Siegel E, Gillings D, Campbell S, Guild P
Am J Public Health. 1985 Mar;75(3):246-53. doi: 10.2105/ajph.75.3.246.
The impact of a rural regional perinatal care (RPC) program was assessed by a quasi-experimental, controlled, population-based design. Outcome measures included changes in five-year average fetal and neonatal mortality rates as well as short-term obstetric and newborn morbidity. Declines in fetal and neonatal as well as birthweight specific mortality rates were observed for both pilot and control regions, for both races, and especially for 1501-2500 g infants. However, comparisons of preprogram (1966-74) and postprogram (1975-80) average yearly changes showed no statistically significant differences between regions.
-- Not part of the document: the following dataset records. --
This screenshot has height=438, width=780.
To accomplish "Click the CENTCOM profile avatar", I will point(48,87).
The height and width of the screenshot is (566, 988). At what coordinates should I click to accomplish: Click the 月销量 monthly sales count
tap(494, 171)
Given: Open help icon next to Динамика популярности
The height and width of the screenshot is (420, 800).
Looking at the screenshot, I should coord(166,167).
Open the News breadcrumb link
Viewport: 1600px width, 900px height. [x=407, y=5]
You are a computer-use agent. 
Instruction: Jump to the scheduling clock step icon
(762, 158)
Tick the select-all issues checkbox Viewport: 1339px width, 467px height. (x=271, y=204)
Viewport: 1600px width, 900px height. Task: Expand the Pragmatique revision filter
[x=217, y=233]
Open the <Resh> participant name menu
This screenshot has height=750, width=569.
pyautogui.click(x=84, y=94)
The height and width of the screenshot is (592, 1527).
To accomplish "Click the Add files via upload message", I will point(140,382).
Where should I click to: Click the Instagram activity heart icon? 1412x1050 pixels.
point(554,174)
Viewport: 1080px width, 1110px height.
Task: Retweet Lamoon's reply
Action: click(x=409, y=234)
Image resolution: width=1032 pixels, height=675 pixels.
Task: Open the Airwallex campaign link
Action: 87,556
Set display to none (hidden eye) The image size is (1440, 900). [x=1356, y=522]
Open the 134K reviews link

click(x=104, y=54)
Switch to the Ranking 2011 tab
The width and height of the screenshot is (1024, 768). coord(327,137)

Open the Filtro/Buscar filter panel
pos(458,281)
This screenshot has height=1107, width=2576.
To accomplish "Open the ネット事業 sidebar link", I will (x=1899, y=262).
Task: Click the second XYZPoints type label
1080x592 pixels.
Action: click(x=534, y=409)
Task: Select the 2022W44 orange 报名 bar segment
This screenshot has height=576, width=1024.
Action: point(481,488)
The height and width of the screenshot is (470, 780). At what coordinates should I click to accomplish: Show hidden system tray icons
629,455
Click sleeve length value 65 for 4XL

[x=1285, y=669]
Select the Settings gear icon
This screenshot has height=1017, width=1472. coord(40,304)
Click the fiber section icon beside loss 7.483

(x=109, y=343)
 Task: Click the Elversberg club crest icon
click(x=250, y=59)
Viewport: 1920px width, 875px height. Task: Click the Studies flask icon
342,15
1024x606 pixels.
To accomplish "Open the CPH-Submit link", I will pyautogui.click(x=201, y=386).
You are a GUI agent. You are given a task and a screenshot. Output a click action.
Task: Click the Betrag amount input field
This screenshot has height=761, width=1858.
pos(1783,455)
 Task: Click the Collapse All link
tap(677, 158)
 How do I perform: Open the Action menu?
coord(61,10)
While the incidence of prenatal morbidity was the same for both regions, intrapartum and newborn morbidity significantly favored the pilot region. These results were difficult to interpret. Program relevant implications of the findings in relation to rural RPC in North Carolina are discussed. Specific benefits appeared to be associated with the development of two high-risk maternity clinics and a Level II center capability in the pilot region. The importance of community support and public/private sector cooperation in relation to RPC is noted.
通过一项准实验性、对照、基于人群的设计,对农村地区围产期护理(RPC)项目的影响进行了评估。结果指标包括五年平均胎儿和新生儿死亡率的变化以及短期产科和新生儿发病率。在试点地区和对照地区,无论种族,尤其是对于体重在1501 - 2500克的婴儿,观察到胎儿、新生儿以及按出生体重划分的死亡率均有所下降。然而,对项目实施前(1966 - 1974年)和项目实施后(1975 - 1980年)平均年度变化的比较显示,各地区之间在统计学上没有显著差异。虽然两个地区产前发病率相同,但产时和新生儿发病率明显有利于试点地区。这些结果难以解释。讨论了这些发现在北卡罗来纳州农村RPC方面与项目相关的意义。具体益处似乎与试点地区两个高危产科诊所的发展以及二级中心能力的提升有关。还指出了社区支持以及公共/私营部门合作在RPC方面的重要性。